:: Do this ::
Rewrite the lines below as a two-column CSV headed instruction and location, where each row pairs a text with the answer that follows it. Put each value in its own quoted field, turn any line breaks into spaces, and leave out the pictures.

━━━ Dataset extract

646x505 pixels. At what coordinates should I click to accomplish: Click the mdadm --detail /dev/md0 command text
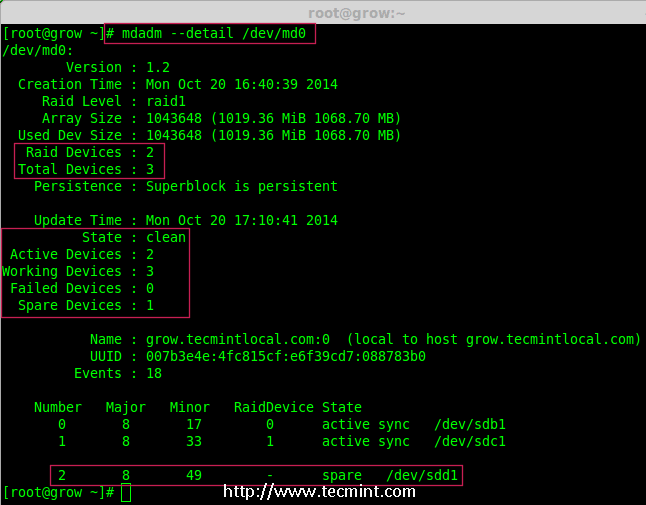click(211, 34)
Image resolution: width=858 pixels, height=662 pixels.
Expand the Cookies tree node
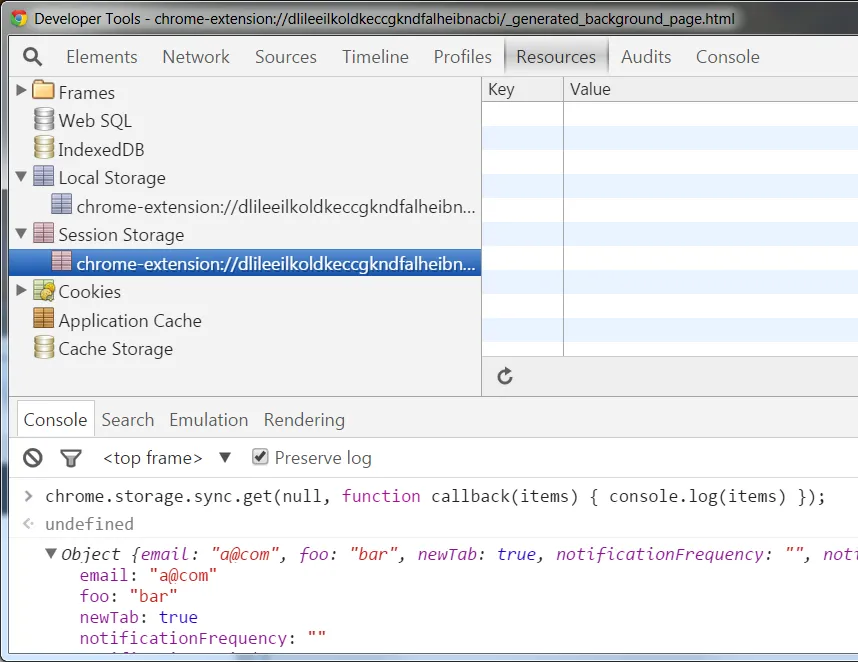[21, 291]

━━━━━━

:: The output ::
instruction,location
"646x505 pixels. At what coordinates should I click to accomplish: Click the mdadm --detail /dev/md0 command text","click(211, 34)"
"Image resolution: width=858 pixels, height=662 pixels. Expand the Cookies tree node","[21, 291]"